Pilates is a common buzzword in the health and fitness world, but is Pilates good for weight loss? If you’re looking for a new workout routine to improve your strength and flexibility to help ease aches and pains, or simply something easy to kick-start your workout routine – Pilates could be the answer.
Whether you’re new to the world of exercise or a workout veteran, Pilates is a great way to expand your fitness horizons. Read on to discover everything you need to know!
What Is Pilates?
Pilates is an exercise that focuses on flexibility, strength, posture, and balance. Similar to yoga, a typical Pilates session normally lasts for 45 minutes to an hour. During this time, you’ll be doing various moves and postures that involve slow and precise movements to promote your core strength and improve your general fitness.
Types of Pilates: Mat and Reformer
Discover the dynamic world of Pilates, where two distinct styles await you – the classic mat practice and the innovative reformer method. Read on to find out the best type for you!
Mat Pilates is a training that emphasises building muscle groups and core strength. The exercises can be tailored to any age, body type or fitness level, making it more accessible and easier for those who have just started exercising.
One of the most common mat Pilates moves is the Hundred. This classic posture requires you to:
- Lie on your back on a mat and drag your navel down towards your spine to push it on the floor
- Extend your arms parallel to your hips
- Lift your legs straight up, and then drop them to a 45-degree angle with the floor
- Raise your head, neck, and shoulders off the floor and lift your arms a few inches
- Breathe in through your nose, and exhale through your mouth, while pumping your arms
- Work your way gradually to 100 repetitions
In a reformer training session, you’ll use a Pilates reformer machine, which adds more resistance to a Pilates workout, and helps to promote your strength, flexibility, and balance through a variety of postures.
Invented by Joseph Pilates, the reformer machine is a bed-like frame with a flat platform on it that rolls back and forth on wheels and a set of springs connects the carriage to one end of the reformer.
Most Pilates reformer exercises involve pushing or pulling the carriage or holding it steady while it’s being pulled on by the springs, which helps you to build up your strength and endurance.
If you’re a beginner, it’s advisable that you try mat Pilates first. This way you can learn the basics of Pilates and understand how to accurately perform the moves.
Benefits of Pilates
Pilates has been found to have beneficial effects on both your mental and physical wellbeing. Common health benefits include:
- Enhances posture and core strength – it can bring your attention to your alignment and strengthen weak postural muscles
- Reduces stress – Pilates’ internal concentration and emphasis on breathing may relax and regulate your nervous system, which over time helps to reduce tension and stress.
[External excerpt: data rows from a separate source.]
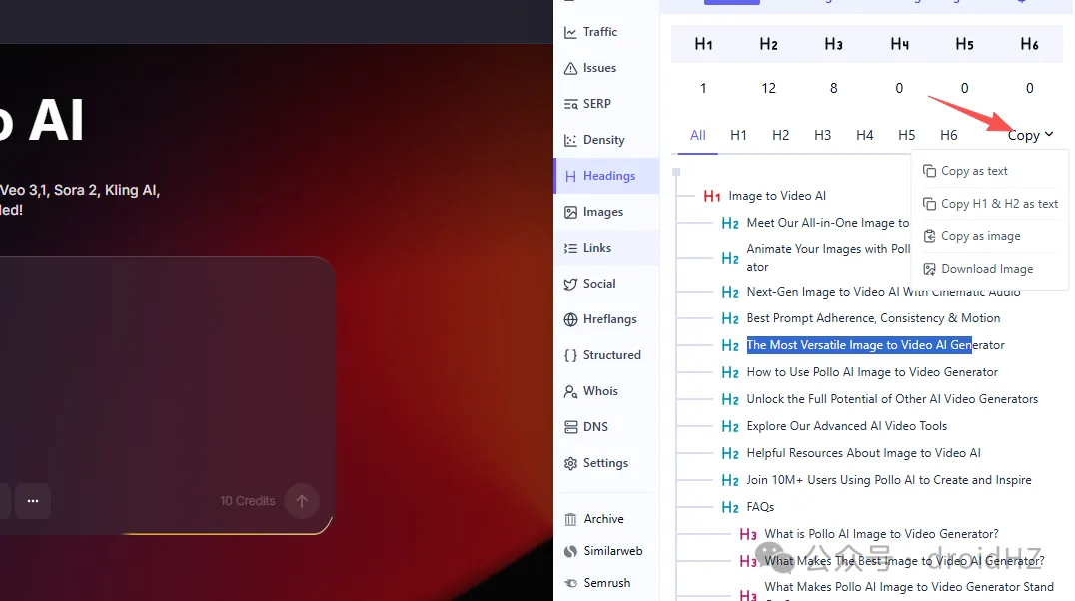The height and width of the screenshot is (601, 1075).
Task: Select Download Image from the menu
Action: 986,269
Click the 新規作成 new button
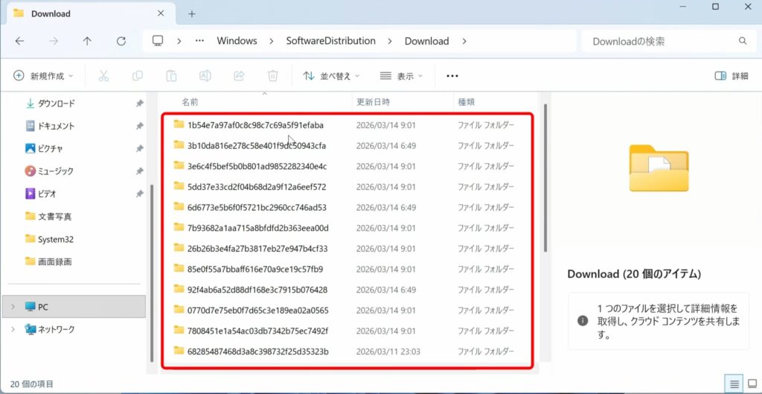 (x=45, y=76)
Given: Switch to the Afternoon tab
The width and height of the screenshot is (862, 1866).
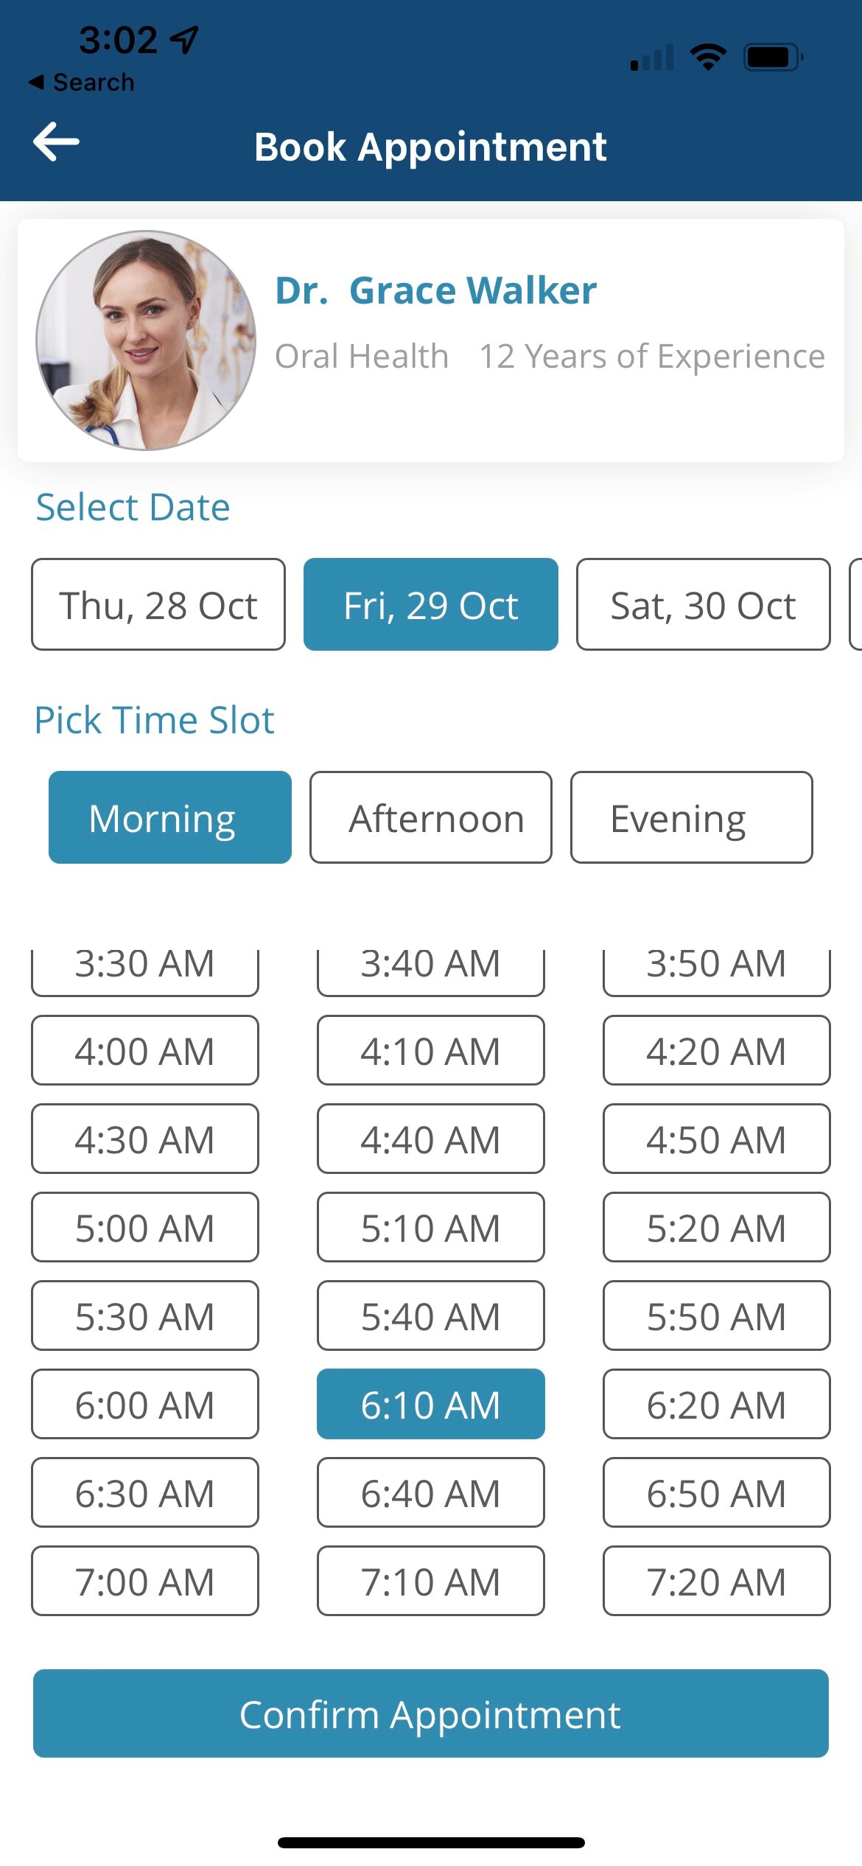Looking at the screenshot, I should (x=430, y=818).
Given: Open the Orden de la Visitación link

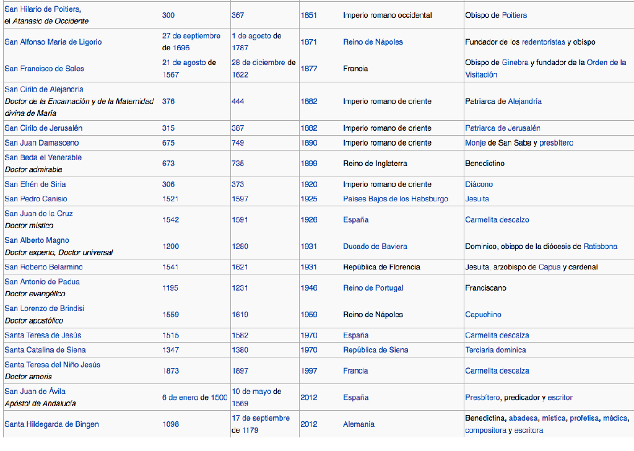Looking at the screenshot, I should click(597, 63).
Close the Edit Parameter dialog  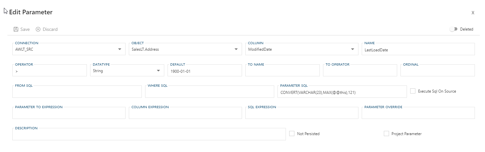pyautogui.click(x=473, y=13)
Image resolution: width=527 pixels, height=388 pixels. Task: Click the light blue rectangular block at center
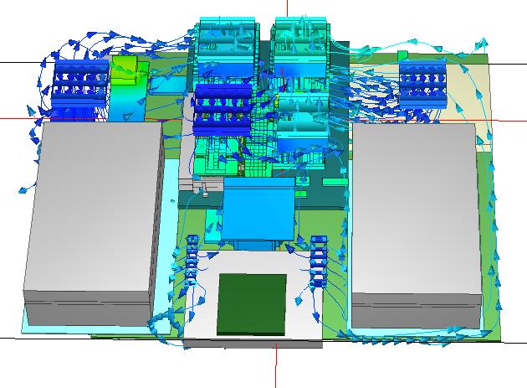[258, 210]
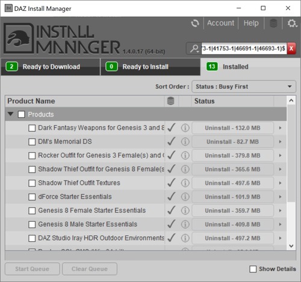
Task: Switch to the Ready to Download tab
Action: pos(50,67)
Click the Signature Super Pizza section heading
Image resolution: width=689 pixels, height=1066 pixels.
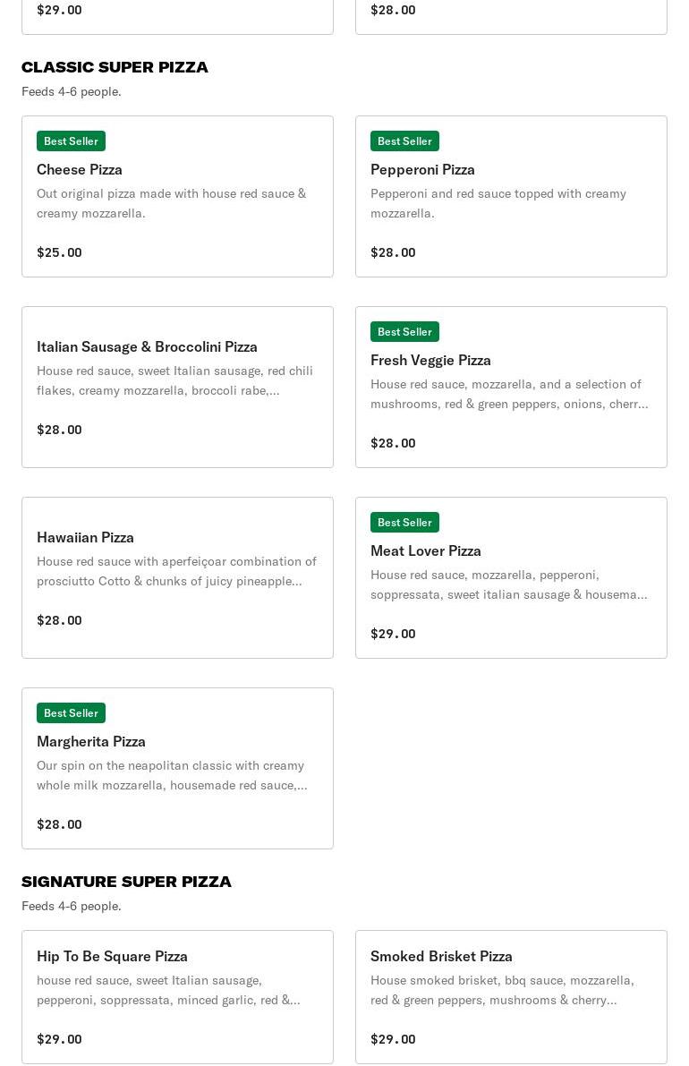pos(126,882)
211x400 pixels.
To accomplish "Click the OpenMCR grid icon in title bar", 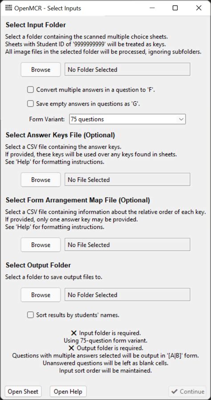I will click(8, 8).
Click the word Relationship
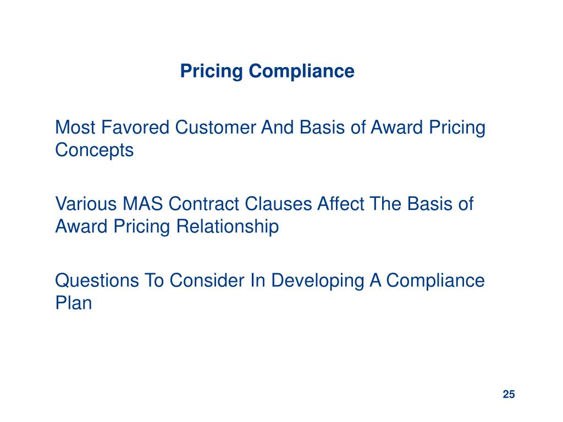The image size is (563, 422). (x=227, y=227)
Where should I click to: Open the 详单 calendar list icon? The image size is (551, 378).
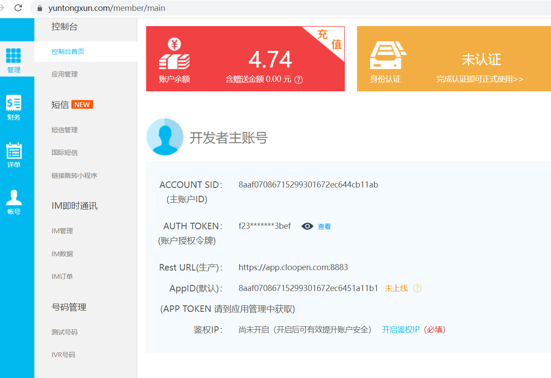13,151
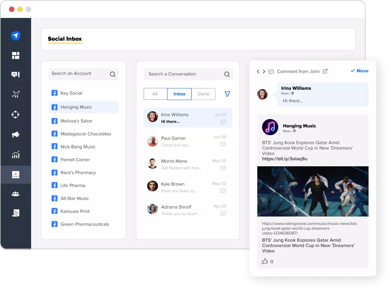Like the Hanging Music post with thumbs-up
The width and height of the screenshot is (391, 291).
264,261

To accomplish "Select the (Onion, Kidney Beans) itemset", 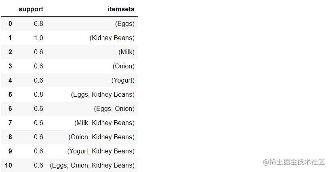I will 101,137.
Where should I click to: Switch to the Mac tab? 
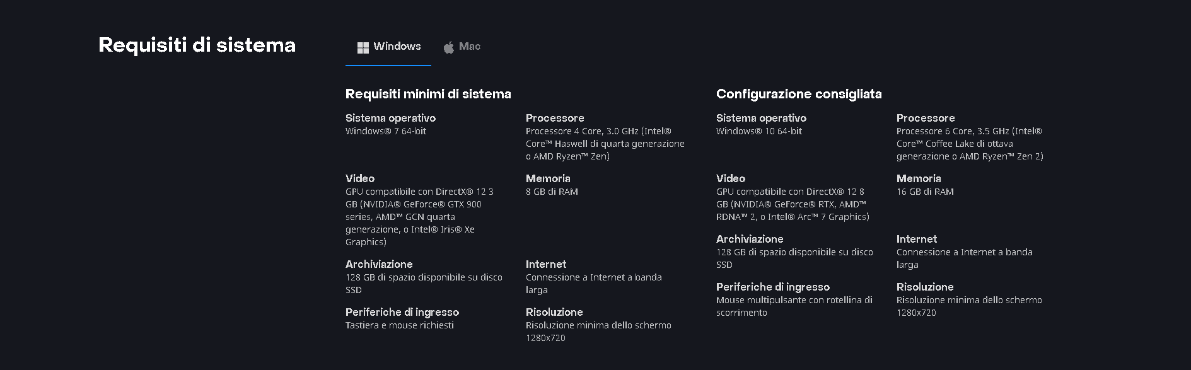[x=462, y=47]

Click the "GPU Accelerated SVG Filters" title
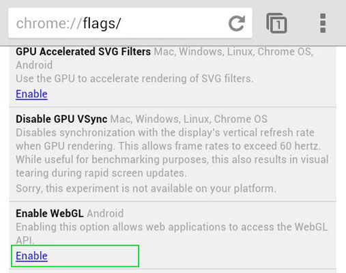pyautogui.click(x=83, y=52)
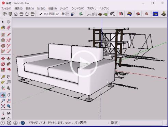Image resolution: width=168 pixels, height=127 pixels.
Task: Play the video overlay button
Action: (x=84, y=64)
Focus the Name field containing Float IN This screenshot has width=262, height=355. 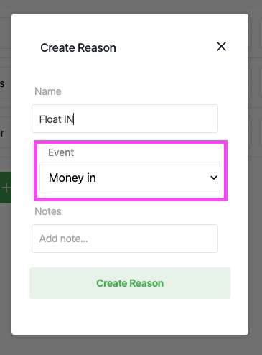point(125,119)
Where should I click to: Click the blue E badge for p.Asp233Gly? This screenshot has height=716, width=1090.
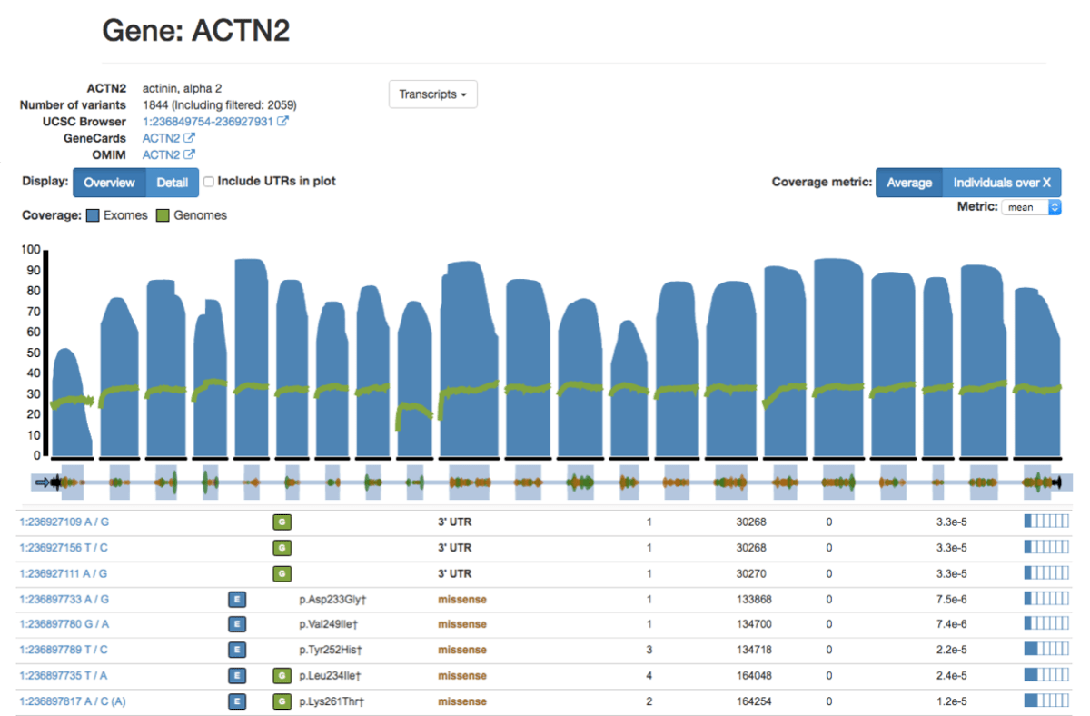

- Pilates is a low-impact exercise, so you rarely feel exhausted afterward; instead, it increases your energy levels by enhancing your cardiorespiratory fitness.
- Assists you in losing weight and keeping it off – According to one research, including Pilates in your regimen can help you lose weight, reduce your BMI, and tone your waist.
Can Pilates Help with Weight Loss?
Although Pilates is a low-impact exercise, it may be able to help with weight loss. It is great for toning, building muscle, and improving posture. Regardless of your age, body type, or fitness level, you’ll find training that helps you to your goals.
Compared with aerobic exercise, such as jogging and swimming, a traditional mat Pilates session burns fewer calories due to its low-impact nature. Nevertheless, practicing Pilates is a great way to kick-start your fitness routine, as it will rarely leave you exhausted afterwards.
If you enjoy Pilates classes, you are more likely to stick to your routine if you attend these sessions on a regular basis, and this is usually the first step towards an active lifestyle.
If your goal is to lose weight, it’s suggested to incorporate cardio exercises, such as swimming or jogging into your routine – in addition to Pilates – to see the optimal results.
How Often Should I Do Pilates?
If you’re a beginner, it’s suggested to practice the mat Pilates two to three times a week to reap all the benefits and get comfortable with the moves.
When you’ve gradually built up your experience, it’s also recommended to either increase the days you practice or try advanced reformer Pilates sessions, which could help you to strengthen your muscles, and contribute to your weight loss journey.